Effect of poling process on piezoelectric properties of sol-gel derived BZT-BCT ceramics

Lead free piezoelectric ceramics barium zirconate titanate-barium calcium titanate, [xBZT-(1−x)BCT] (0.48 ≤ x ≤ 0.52), were synthesized by sol-gel method. Calcination of the as-synthesized precursor powders resulted in crystalline powders with single-phase perovskite structure at 700 °C, which is significantly lower than that obtained by solid-state reaction. Solid-state sintering at 1450 °C resulted in highly dense microstructure with ≥95% of the theoretical density. The effect of electric poling on the piezoelectric properties of the sintered [xBZT-(1−x)BCT] ceramics is studied with varying poling temperatures and poling fields.
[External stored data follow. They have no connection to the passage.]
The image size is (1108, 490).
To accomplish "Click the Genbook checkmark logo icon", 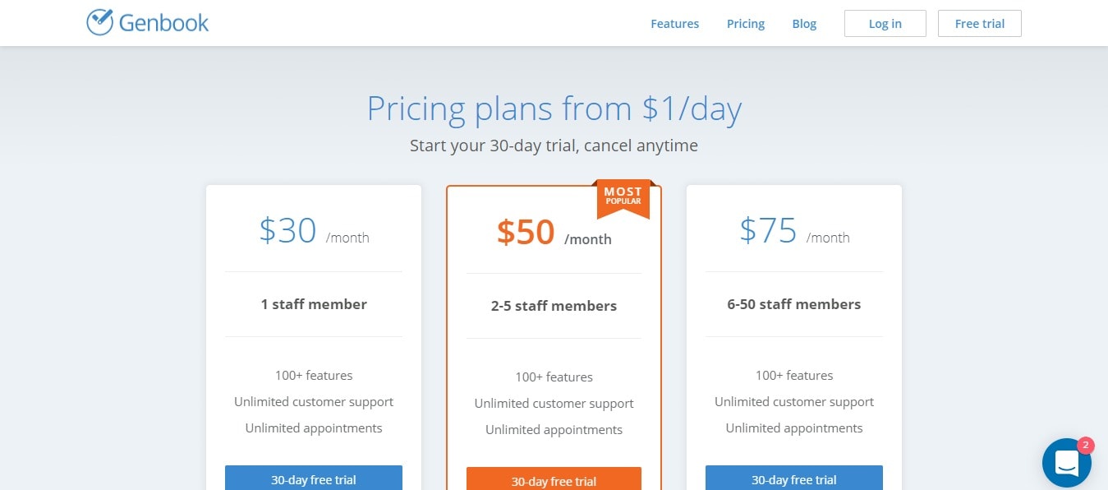I will [99, 22].
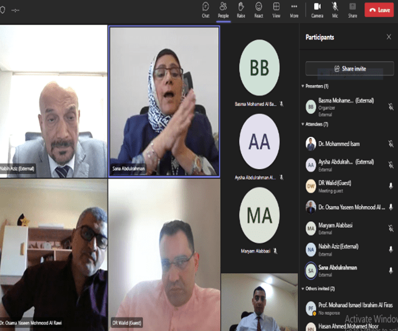
Task: Raise your hand in the meeting
Action: click(x=241, y=9)
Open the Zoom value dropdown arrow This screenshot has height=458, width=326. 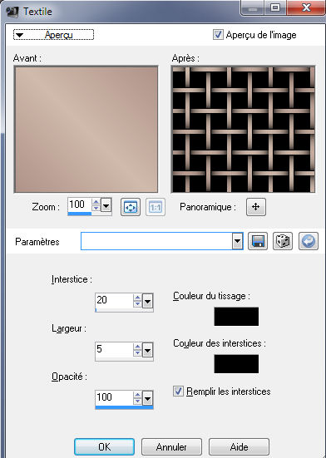(106, 206)
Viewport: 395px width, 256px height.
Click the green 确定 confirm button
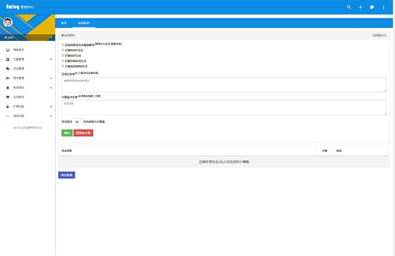point(66,133)
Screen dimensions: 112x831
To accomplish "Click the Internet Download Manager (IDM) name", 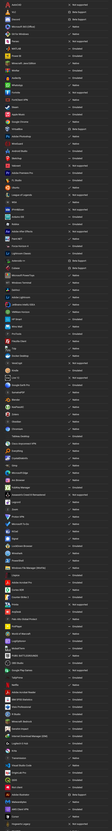I will pos(29,736).
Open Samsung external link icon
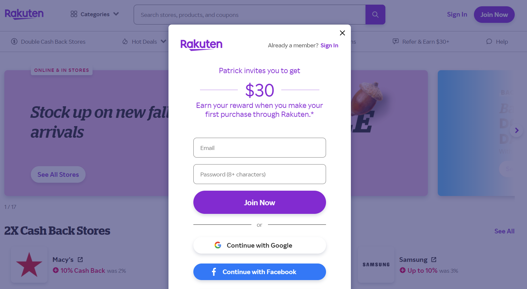 (x=434, y=260)
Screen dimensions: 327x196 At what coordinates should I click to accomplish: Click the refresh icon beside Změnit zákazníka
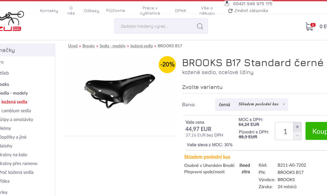[230, 11]
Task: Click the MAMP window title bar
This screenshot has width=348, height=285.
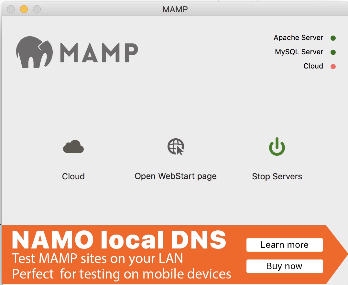Action: point(175,9)
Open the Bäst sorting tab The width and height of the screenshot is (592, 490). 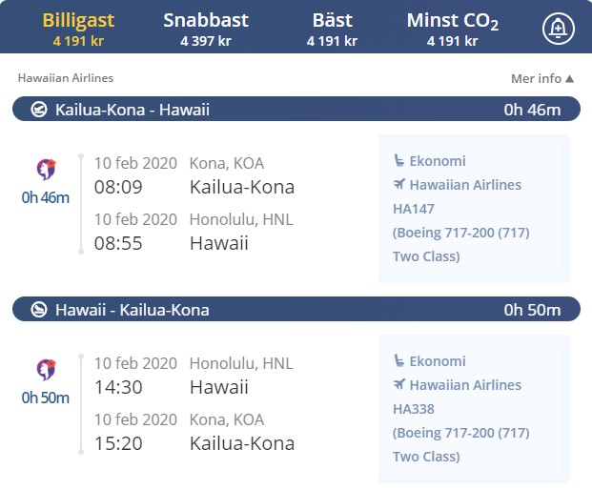click(x=333, y=29)
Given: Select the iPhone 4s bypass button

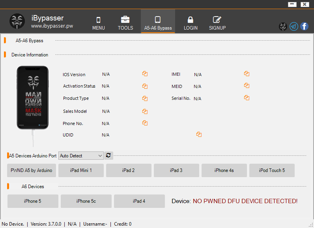Looking at the screenshot, I should (x=224, y=170).
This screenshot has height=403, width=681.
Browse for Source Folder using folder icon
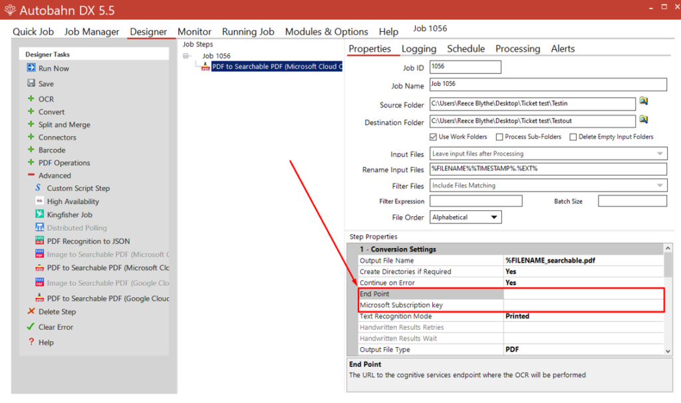tap(644, 101)
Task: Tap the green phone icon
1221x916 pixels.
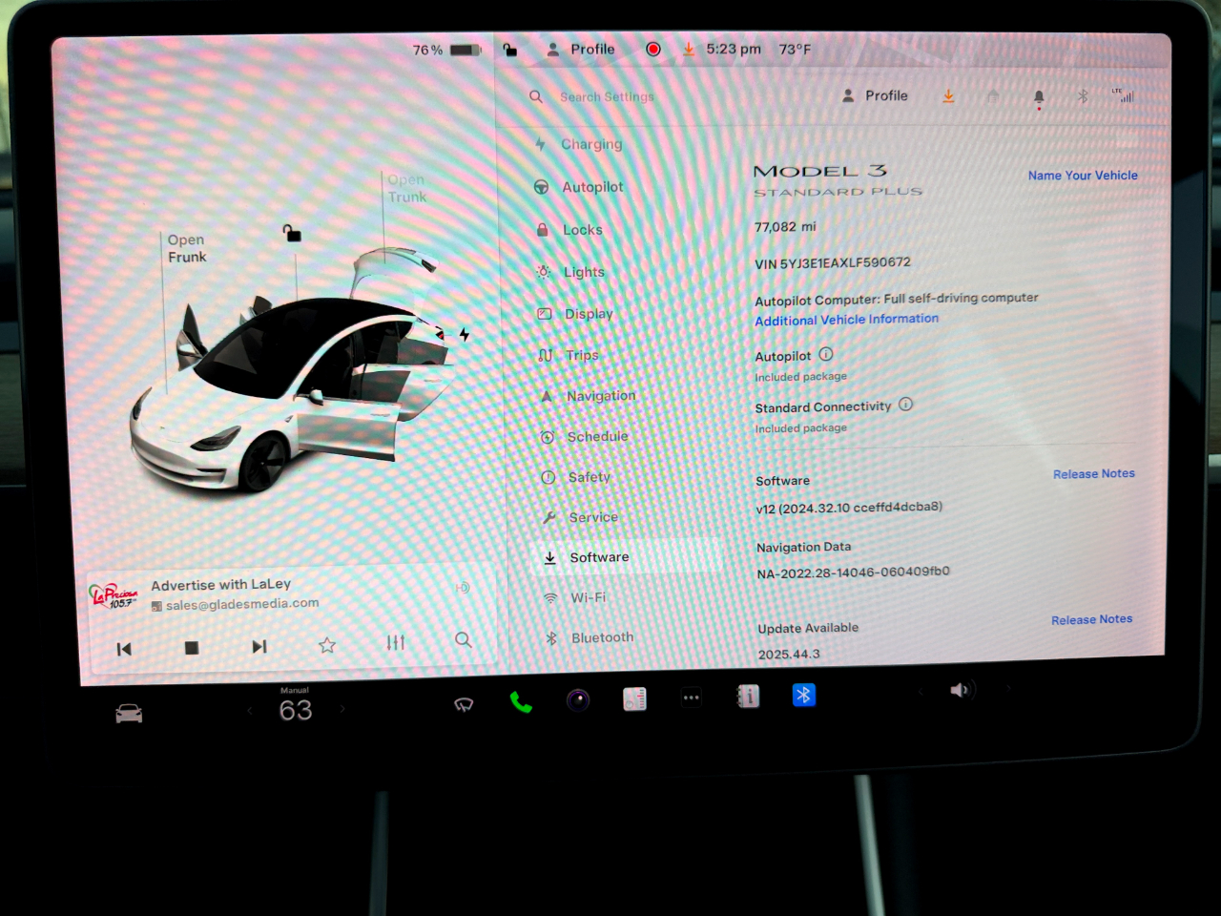Action: (520, 703)
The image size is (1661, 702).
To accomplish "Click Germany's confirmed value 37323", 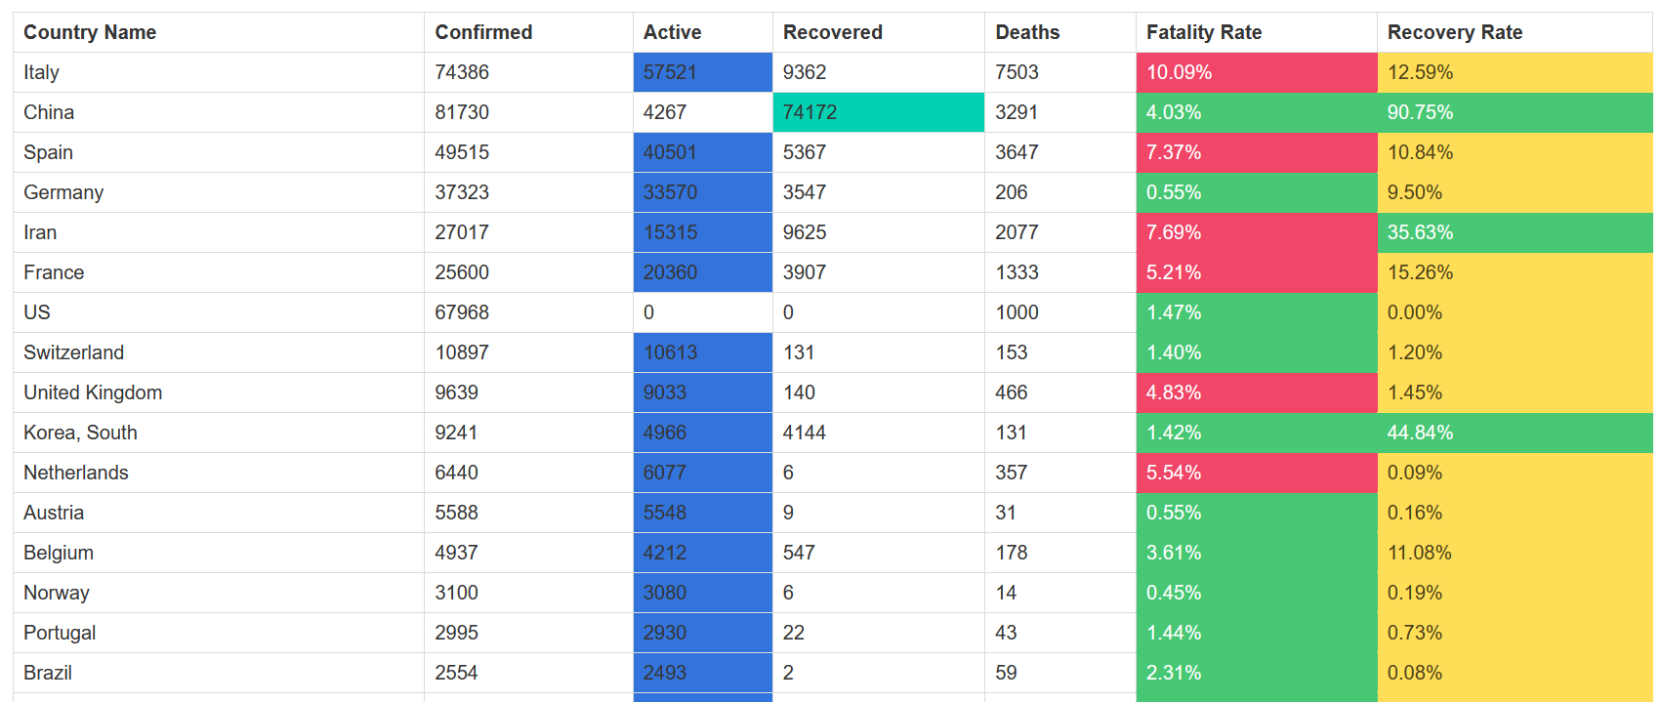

The results indicated that optimized poling conditions are required in enhancing the piezoelectric properties of [xBZT-(1−x)BCT] ceramics. The morphotropic phase boundary (MPB) composition, 0.5BZT-0.5BCT, showed a high remanent polarization (Pr) of 12.2 μC/cm2 and a low coercive field (Ec) of ∼0.14 kV/mm. The optimized poling conditions resulted in high piezoelectric charge coefficient d33 ∼ 637 pC/N, large electromechanical coupling coefficient kp ∼ 59.6%, a large strain of 0.157%, a large piezoelectric voltage constant g33 ∼ 29 mV m/N for (0.5BZT-0.5BCT) composition. In this report, the excellent piezoelectric properties of the sol-gel derived BZT-BCT ceramics has been analysed and correlated to its structure and poling conditions.